SCOPES = ['https://www.googleapis.com/auth/gmail.modify']
creds = None
# Load existing token if available
try:
creds = Credentials.from_authorized_user_file('token.json', SCOPES)
except:
pass
# If no valid credentials, perform OAuth flow
if not creds or not creds.valid:
if creds and creds.expired and creds.refresh_token:
creds.refresh(Request())
else:
flow = InstalledAppFlow.from_client_secrets_file(
'credentials.json', SCOPES
)
creds = flow.run_local_server(port=0)
# Save token for next time
with open('token.json', 'w') as token:
token.write(creds.to_json())
return build('gmail', 'v1', credentials=creds)
🔍 Querying Emails
Gmail Search Syntax
| Query | Meaning |
|---|---|
before:2020/01/01 |
Emails before January 1, 2020 |
from:sender@example.com |
Emails from specific sender |
filename:pdf |
Emails with PDF attachments |
size:>10M |
Emails larger than 10MB |
has:attachment |
Emails with attachments |
Query Example
def find_old_emails(service, days_old: int) -> list:
"""Find emails older than N days."""
from datetime import datetime, timedelta
cutoff_date = (datetime.now() - timedelta(days=days_old)).strftime('%Y/%m/%d')

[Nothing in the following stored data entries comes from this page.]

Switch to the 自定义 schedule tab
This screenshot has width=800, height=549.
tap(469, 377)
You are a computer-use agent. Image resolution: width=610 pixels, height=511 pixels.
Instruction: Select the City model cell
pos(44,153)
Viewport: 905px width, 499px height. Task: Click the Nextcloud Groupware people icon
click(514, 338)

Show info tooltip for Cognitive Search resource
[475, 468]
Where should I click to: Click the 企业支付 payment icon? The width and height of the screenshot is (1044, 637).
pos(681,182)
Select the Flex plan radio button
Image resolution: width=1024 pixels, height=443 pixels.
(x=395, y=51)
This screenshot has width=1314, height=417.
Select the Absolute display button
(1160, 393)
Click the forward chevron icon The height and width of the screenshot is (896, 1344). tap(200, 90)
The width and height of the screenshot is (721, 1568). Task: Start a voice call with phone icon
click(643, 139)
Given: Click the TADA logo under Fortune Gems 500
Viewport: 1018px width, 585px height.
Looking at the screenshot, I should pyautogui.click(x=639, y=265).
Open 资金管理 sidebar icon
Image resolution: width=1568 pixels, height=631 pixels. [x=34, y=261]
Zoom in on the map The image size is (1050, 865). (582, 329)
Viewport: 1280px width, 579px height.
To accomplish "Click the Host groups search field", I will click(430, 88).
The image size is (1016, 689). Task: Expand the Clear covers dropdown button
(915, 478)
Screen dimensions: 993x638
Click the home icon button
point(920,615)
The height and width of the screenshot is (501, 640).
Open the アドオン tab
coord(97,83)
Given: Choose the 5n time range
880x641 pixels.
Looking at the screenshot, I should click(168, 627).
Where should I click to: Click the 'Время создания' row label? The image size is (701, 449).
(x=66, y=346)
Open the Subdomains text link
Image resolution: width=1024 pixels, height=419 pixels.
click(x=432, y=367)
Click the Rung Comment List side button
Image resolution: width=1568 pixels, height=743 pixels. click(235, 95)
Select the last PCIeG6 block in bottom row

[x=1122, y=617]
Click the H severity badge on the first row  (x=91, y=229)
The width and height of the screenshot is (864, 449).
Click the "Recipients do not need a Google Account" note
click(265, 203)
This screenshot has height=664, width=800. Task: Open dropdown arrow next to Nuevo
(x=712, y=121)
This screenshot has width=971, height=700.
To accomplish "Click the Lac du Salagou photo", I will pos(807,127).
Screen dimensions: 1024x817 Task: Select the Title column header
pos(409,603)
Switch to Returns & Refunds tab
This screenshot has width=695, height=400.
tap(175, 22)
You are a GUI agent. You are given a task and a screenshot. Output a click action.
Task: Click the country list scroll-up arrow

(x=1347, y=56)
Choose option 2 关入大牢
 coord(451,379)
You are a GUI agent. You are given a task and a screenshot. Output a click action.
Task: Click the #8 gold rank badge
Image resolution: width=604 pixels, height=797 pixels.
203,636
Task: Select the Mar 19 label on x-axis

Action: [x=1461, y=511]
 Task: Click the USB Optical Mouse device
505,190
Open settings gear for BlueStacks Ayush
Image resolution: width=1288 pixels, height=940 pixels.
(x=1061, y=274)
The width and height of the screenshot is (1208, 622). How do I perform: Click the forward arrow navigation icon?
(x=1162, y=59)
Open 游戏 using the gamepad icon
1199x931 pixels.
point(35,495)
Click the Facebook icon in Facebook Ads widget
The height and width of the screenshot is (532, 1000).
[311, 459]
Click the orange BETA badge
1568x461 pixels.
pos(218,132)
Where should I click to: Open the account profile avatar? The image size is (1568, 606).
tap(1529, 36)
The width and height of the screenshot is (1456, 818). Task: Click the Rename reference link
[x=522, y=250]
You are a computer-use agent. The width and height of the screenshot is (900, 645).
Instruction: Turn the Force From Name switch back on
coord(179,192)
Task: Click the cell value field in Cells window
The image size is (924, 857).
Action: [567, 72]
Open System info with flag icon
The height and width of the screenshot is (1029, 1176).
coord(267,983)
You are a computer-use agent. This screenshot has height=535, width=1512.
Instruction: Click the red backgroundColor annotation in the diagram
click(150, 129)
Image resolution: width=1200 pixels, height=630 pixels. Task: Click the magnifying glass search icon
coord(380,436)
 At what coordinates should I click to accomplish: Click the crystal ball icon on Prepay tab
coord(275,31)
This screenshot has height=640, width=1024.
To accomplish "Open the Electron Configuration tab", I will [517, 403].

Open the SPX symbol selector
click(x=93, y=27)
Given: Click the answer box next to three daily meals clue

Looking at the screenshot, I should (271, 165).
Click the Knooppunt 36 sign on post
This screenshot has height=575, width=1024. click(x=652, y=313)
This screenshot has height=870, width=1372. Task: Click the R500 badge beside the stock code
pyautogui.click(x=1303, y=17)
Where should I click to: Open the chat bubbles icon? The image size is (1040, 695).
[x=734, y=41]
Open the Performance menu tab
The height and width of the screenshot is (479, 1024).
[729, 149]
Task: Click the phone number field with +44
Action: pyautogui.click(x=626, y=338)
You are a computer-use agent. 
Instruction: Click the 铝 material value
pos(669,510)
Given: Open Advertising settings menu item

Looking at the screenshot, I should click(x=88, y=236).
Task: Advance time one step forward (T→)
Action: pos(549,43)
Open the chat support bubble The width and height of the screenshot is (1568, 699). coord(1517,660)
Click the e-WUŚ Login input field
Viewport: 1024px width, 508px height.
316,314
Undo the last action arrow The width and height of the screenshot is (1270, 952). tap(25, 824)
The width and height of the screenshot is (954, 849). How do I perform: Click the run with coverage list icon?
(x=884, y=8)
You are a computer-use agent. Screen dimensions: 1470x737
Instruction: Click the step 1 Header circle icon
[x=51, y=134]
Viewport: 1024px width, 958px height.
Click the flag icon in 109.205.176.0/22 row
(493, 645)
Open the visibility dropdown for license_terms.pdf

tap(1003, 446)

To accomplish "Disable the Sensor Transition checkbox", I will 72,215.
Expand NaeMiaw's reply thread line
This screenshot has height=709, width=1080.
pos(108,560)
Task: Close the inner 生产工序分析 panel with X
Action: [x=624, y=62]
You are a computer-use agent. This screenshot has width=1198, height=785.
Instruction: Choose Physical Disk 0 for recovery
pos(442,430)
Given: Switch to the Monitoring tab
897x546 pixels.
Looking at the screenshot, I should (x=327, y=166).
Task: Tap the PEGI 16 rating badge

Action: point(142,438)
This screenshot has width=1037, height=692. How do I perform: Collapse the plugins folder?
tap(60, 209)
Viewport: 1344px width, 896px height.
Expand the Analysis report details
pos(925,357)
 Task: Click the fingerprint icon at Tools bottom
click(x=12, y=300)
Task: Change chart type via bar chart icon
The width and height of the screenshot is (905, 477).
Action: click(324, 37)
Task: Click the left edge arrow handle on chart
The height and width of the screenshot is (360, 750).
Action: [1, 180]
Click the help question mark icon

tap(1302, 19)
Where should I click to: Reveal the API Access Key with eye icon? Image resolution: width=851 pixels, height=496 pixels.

query = f"before:{cutoff_date}"
try:
results = service.users().messages().list(
userId='me',
q=query,
maxResults=10
).execute()
messages = results.get('messages', [])
print(f"✅ Found {len(messages)} emails older than {days_old} days")
return messages
except Exception as e:
print(f"❌ Error: {e}")
return []
📨 Parsing Email Details
def get_email_details(service, message_id: str) -> dict:
"""Get details about a single email."""
try:
message = service.users().messages().get(
userId='me',
id=message_id
).execute()
headers = message['payload']['headers']
subject = next(h['value'] for h in headers if h['name'] == 'Subject')
sender = next(h['value'] for h in headers if h['name'] == 'From')
date_str = next(h['value'] for h in headers if h['name'] == 'Date')
size = int(message.get('sizeEstimate', 0))
return {
'id': message_id,
'subject': subject,
'from': sender,
'date': date_str,
'size_bytes': size,
'size_mb': size / 1024 / 1024
}
except Exception as e:
print(f"❌ Error: {e}")
return None
💻 Coding Challenges
Challenge 1: Connect to Gmail API
Create gmail_utils.py with:
- Write
get_gmail_service()function - Handle OAuth authentication and token caching
- Return authenticated Gmail service object
Goal: Master Gmail API authentication.
Challenge 2: Query Emails
Create functions to find:
- Emails older than N days
- Emails from specific sender
- Emails with attachments larger than N MB
Goal: Practice Gmail search queries.
Challenge 3: Parse and Report
Create a script that:
- Finds 10 old emails
- Gets details for each (subject, sender, date, size)
- Displays them in a table
- Calculates total storage
Goal: End-to-end email discovery and reporting.